_Aim_. Copy the lines of the data below word for word. Begin at the line that contains "At what coordinates should I click to accomplish: Click the '2" and stop after the line that contains "pos(142,625)".

═══ Dataset excerpts

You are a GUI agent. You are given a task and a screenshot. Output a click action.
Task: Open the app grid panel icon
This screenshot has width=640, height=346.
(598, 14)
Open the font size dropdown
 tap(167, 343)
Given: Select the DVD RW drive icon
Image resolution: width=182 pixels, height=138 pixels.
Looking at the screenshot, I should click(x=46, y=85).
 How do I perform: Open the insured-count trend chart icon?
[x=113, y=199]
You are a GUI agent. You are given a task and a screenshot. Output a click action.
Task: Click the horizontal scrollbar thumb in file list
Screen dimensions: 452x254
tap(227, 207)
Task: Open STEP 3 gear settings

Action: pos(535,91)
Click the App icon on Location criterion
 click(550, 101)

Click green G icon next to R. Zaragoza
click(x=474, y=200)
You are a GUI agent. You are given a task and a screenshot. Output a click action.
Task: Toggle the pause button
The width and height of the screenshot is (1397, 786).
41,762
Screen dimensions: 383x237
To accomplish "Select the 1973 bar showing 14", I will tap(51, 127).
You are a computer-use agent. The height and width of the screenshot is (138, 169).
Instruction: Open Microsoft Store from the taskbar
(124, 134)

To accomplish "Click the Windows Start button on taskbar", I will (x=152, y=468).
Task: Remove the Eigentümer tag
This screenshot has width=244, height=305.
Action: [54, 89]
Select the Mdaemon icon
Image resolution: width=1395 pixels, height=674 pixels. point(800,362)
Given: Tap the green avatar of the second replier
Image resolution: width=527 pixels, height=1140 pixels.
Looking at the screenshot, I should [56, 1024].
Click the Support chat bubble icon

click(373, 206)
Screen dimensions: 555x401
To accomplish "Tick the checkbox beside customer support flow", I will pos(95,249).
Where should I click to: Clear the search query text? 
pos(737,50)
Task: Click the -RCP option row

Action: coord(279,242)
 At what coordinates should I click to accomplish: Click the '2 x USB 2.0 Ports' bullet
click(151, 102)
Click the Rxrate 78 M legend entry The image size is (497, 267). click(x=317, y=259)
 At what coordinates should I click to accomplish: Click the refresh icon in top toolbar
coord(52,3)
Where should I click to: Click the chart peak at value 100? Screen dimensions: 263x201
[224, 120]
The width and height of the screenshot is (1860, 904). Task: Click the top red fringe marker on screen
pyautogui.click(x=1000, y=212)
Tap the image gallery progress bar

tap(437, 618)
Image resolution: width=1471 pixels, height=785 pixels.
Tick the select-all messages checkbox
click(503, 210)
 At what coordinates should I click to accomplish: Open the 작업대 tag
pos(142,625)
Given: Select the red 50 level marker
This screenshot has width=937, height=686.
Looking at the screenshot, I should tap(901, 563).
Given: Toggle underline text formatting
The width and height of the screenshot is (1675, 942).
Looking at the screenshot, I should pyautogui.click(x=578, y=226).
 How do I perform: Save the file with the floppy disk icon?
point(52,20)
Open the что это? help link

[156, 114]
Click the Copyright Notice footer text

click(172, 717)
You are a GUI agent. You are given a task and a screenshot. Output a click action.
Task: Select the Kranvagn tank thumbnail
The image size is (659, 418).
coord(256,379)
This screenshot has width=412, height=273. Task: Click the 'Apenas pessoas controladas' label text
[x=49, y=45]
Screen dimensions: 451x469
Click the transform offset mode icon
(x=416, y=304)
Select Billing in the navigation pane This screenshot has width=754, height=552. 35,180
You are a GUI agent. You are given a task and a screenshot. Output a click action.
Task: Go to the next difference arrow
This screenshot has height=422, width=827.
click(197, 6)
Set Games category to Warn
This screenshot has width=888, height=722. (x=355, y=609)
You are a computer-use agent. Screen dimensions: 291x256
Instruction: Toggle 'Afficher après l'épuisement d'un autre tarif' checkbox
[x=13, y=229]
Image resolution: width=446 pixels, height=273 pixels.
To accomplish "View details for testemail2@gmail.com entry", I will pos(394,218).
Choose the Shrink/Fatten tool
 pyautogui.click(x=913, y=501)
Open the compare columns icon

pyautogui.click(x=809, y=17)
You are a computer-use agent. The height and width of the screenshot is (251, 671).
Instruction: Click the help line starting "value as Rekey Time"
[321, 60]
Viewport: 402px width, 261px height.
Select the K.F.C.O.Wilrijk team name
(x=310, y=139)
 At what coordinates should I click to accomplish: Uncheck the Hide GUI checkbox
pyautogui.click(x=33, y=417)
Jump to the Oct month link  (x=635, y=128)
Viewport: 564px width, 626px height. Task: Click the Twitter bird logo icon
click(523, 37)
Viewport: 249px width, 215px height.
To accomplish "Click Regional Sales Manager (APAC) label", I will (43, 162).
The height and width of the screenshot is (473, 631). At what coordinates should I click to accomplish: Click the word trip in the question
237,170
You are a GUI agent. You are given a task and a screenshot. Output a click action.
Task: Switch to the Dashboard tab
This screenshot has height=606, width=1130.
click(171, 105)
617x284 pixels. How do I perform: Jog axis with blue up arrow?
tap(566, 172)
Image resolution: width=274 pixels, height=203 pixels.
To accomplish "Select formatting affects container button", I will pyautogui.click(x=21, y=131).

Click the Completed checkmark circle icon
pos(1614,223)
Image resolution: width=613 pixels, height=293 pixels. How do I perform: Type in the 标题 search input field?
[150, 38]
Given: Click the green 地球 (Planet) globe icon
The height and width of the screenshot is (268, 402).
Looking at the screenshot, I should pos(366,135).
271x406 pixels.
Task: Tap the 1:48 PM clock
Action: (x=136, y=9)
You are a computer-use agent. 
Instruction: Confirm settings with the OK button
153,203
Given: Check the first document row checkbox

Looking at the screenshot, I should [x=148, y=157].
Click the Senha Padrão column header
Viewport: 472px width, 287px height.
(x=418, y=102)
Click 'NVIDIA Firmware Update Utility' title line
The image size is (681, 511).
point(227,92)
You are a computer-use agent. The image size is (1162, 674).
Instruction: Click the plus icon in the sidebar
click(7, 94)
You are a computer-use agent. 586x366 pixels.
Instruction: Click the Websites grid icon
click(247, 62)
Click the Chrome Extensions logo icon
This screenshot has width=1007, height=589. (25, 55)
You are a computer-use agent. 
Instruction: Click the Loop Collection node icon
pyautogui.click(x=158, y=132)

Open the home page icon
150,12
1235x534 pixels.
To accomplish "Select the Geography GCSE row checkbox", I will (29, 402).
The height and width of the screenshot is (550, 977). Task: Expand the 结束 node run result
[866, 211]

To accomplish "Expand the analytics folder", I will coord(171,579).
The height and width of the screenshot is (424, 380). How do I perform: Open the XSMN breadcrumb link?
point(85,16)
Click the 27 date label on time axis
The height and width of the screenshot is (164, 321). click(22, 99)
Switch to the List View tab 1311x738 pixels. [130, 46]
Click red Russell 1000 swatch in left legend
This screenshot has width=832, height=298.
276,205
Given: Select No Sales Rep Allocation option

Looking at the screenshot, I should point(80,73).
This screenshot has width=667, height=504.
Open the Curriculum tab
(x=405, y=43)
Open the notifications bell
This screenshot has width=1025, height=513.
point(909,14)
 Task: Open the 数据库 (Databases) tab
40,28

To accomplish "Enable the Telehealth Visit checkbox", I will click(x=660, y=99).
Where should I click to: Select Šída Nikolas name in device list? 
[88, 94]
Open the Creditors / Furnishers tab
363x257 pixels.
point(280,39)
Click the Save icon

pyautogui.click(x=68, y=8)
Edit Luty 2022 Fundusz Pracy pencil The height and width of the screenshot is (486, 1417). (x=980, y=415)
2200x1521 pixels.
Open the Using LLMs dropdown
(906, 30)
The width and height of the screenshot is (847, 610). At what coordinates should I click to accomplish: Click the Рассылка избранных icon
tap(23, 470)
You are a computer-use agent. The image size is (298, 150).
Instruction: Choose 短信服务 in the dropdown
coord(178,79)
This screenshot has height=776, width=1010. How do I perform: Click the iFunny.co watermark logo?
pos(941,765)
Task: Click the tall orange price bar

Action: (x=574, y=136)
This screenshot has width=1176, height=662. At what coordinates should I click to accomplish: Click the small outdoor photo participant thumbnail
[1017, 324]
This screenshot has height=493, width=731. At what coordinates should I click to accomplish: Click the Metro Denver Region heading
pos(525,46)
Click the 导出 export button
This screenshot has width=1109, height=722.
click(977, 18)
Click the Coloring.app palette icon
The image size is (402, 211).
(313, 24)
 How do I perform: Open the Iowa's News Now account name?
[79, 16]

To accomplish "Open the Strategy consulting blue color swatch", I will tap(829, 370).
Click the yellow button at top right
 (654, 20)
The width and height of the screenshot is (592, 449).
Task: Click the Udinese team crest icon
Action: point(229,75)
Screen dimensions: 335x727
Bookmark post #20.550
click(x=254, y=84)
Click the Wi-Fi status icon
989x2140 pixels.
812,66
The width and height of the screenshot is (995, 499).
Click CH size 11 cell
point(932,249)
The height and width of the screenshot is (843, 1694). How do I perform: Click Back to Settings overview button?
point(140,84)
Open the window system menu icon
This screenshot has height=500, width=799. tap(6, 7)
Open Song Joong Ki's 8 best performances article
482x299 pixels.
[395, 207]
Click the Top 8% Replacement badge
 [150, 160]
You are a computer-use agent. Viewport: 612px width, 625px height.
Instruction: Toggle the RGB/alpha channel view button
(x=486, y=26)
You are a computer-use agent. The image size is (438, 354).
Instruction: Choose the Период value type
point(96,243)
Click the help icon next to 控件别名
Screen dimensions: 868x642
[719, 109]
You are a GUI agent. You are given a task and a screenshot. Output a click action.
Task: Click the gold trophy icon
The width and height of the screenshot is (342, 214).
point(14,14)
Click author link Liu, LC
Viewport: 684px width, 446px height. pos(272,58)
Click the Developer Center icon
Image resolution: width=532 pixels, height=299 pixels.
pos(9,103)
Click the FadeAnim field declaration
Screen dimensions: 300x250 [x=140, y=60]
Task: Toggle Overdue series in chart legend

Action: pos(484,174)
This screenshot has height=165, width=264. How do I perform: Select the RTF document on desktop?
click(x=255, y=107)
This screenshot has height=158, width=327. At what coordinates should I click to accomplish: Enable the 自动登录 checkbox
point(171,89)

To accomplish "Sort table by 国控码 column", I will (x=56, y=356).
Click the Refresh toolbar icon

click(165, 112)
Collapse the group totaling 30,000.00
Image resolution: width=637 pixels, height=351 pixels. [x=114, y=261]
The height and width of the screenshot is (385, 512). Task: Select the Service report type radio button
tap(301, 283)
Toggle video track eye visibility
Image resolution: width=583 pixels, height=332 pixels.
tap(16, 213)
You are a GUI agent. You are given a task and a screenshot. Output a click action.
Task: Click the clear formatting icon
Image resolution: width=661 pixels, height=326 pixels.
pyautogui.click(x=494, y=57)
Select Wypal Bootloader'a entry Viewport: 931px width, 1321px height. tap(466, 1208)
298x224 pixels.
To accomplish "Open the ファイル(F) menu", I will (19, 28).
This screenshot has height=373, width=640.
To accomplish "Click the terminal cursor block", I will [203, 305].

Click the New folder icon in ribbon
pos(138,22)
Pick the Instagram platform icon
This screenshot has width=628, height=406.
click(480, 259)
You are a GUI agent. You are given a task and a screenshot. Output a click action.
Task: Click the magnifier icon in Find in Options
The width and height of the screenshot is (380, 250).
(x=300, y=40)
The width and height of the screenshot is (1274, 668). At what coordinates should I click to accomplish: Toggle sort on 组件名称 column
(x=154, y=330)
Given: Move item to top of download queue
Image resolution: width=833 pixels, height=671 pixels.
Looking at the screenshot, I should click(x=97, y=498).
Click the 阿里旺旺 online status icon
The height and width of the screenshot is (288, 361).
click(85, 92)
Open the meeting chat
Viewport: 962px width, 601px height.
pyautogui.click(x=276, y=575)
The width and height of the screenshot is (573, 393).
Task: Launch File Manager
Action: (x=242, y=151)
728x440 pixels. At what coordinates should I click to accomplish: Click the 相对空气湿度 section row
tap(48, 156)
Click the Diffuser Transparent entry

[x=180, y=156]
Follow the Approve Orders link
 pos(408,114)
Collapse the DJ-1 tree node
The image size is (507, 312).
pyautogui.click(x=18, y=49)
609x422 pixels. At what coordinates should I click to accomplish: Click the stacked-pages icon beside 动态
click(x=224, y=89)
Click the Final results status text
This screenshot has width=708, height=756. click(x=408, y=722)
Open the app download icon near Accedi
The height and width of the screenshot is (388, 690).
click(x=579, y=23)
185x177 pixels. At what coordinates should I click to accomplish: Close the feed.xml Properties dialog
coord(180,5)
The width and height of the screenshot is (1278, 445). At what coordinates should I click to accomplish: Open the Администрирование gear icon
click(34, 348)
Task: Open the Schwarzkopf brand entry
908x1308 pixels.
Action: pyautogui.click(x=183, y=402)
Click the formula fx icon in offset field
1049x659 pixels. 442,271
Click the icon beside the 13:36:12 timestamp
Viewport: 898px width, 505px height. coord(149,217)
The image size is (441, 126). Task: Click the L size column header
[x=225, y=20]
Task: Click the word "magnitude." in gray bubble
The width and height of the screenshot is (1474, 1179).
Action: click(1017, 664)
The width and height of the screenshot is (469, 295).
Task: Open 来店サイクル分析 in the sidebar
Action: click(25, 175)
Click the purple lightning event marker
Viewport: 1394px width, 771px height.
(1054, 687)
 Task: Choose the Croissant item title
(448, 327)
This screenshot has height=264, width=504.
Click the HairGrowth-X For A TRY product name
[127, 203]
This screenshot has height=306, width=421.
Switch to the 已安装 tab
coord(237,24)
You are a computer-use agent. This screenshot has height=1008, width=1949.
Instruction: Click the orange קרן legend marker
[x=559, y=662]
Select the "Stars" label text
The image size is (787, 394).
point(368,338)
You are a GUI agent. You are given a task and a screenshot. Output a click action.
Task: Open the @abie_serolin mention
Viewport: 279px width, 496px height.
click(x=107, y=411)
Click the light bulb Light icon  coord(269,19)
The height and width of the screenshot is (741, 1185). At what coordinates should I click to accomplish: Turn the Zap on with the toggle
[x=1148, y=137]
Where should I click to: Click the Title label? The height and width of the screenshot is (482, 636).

══════

_Solution below_.
 At what coordinates should I click to accomplish: Click the '2 x USB 2.0 Ports' bullet
click(151, 102)
Click the Rxrate 78 M legend entry The image size is (497, 267). click(x=317, y=259)
 At what coordinates should I click to accomplish: Click the refresh icon in top toolbar
coord(52,3)
Where should I click to: Click the chart peak at value 100? Screen dimensions: 263x201
[224, 120]
The width and height of the screenshot is (1860, 904). Task: Click the top red fringe marker on screen
pyautogui.click(x=1000, y=212)
Tap the image gallery progress bar

tap(437, 618)
Image resolution: width=1471 pixels, height=785 pixels.
Tick the select-all messages checkbox
click(503, 210)
 At what coordinates should I click to accomplish: Open the 작업대 tag
pos(142,625)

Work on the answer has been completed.